In fact, according to the International Energy Agency, China, India, Russia
and the Middle East will consume more crude than the U.S., for the first time.
Oil use worldwide will increase 2% this year because of the emerging markets.
So with demand as robust as it is, any possible supply disruption will simply
push oil up further.
This
has already been happening, for instance, with the ongoing supply threats in
Nigeria, Africa's biggest oil producer. And it's been another main factor keeping
upward pressure on the oil price over the past few months.
Chart 1A shows the incredible run up in oil. It's now overshooting
the top side of a 23 year channel, while its leading indicator (B) is at an
overbought area, the most since 2000. This is saying that oil is near, or at
a high area for now. Keep an eye on $112 as oil will remain very strong even
if it declines to this level. Major support is at $85 and as long as the oil
price stays above $85, this bull market will continue to march onward and upward.
Meanwhile, an enormous transfer of wealth is going to the countries with energy
reserves. And with the recent oil discovery in Brazil, the world's biggest
since 2000, you can understand why the Brazilian stock market is hitting new
record highs. The global transfer of wealth, and the gap between rich and poor
is widening, in large part due to oil, and this too will likely continue.
GOLD: Which way next?
As for the metals, gold
and the other precious metals remain bullish. But following their steep rises,
they declined in the past couple of months in downward corrections, which started
in March (see Chart 2). In recent weeks, the metals have been rising
again, but it's too soon to tell if this is simply a rebound or the beginning
of a renewed, sustained upmove.
The 15-week moving averages have captured the intermediate rises in the metals
best, and with all four metals now giving mixed signals, this is saying that
the intermediate trends are still to be determined.
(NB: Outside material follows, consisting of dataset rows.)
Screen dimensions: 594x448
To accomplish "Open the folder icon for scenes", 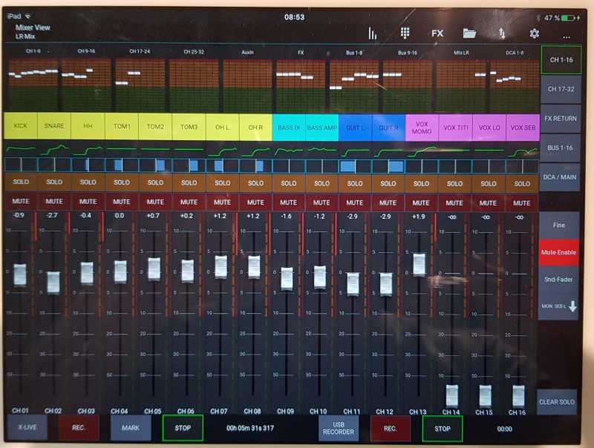I will 469,33.
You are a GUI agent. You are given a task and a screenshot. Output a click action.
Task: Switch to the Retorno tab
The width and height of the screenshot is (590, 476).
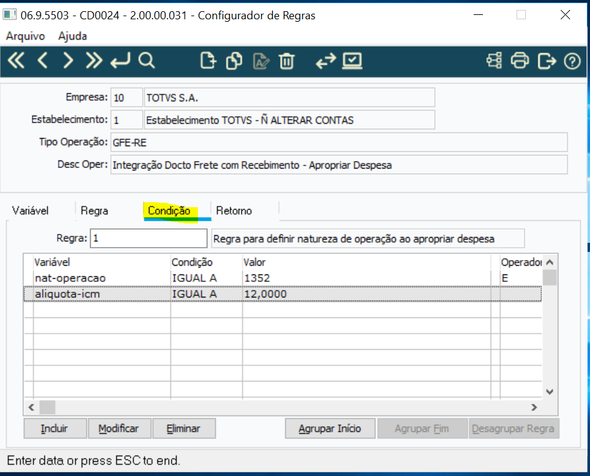click(234, 210)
For now, here's what we're watching...
As you can see, platinum is well above its moving average, which is at $2057,
and platinum is often a leader. So if platinum now stays above $2057, it'll
be a bullish sign, not only for platinum but for the other metals too.
Silver is also looking good. That'll be reinforced if it can hold above the
$17.95 level.
Gold and palladium are lagging. But if they can rise and stay above $924 and
$471, respectively, it'll be an impressive signal that the metals are again
in synch. In other words, they'll all be poised to head higher within their
major bull markets. That is, the intermediate declines from March to May will
clearly be over.
As we've said so many times before, the major trends are the most important,
regardless of near term ups and downs. So with that in mind, we thought this
would be a good time to answer some of the questions we hear most...
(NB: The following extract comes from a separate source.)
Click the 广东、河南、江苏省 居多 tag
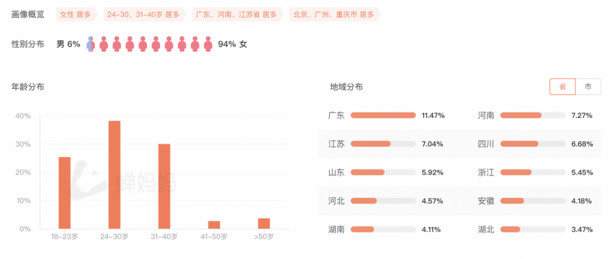Image resolution: width=613 pixels, height=259 pixels. [x=237, y=14]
FREQUENTLY ASKED QUESTIONS
Q. Would you buy new gold positions now?
A. It's always a good strategy to average into any market. That is,
buy a certain amount on a monthly basis knowing that you will likely hold this
position for years because gold's major bull market is still evolving.
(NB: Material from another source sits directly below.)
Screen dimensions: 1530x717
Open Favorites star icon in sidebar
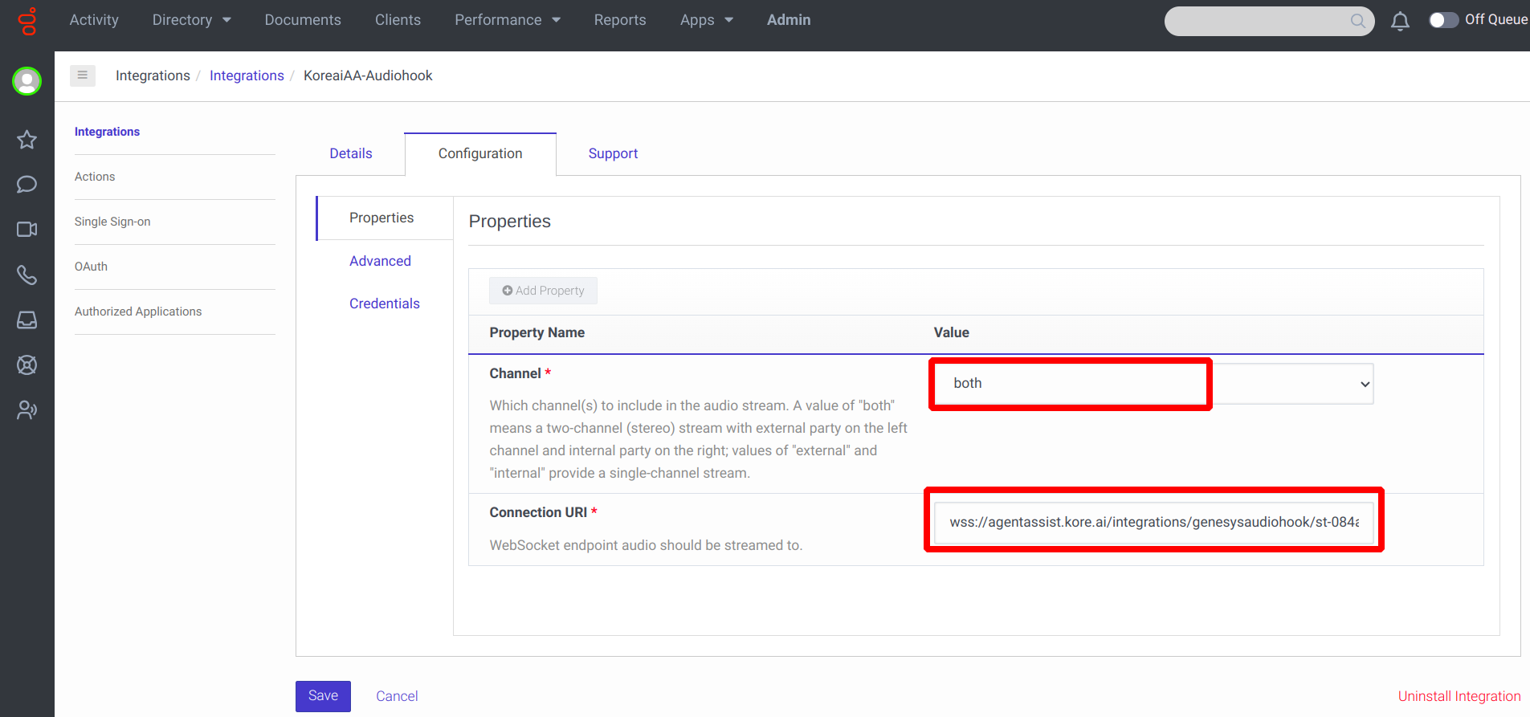coord(27,140)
Buying at intermediate lows is ideal, which is why we follow the intermediate
trend. To give you an example, last Summer was an ideal buying time and so
was the Summer of 2006. If you would've bought then, you would have obtained
the best price of the last two years on an intermediate basis. But if you'd
averaged into the market since the Summer of 2006, you would have also done
very well.
Q. Would you ever sell gold?
A. As special as gold is, we're not married to it. Our devotion is to
the major trend and when it's up, like it is now, we will stay invested. Gold
has been in a confirmed uptrend since August, 2001, and as long as this uptrend
stays intact, we'll stay with it. This trend is truly your friend.
Q. So what's better to buy, gold or silver?
A. Gold led silver when the bull market started in 2001. Silver didn't
take off until 2003, but once it did, it made up for lost time and it clearly
outperformed gold. Overall, we recommend buying and holding both metals, but
it looks like silver will soon be outperforming gold again.
Q. What's the best way to buy?
A. We like the coins in both metals. You can buy the metals at Kitco.com
For ease in buying, we also like the Exchange Traded funds (ETFs) in gold (GLD)
and silver (SLV).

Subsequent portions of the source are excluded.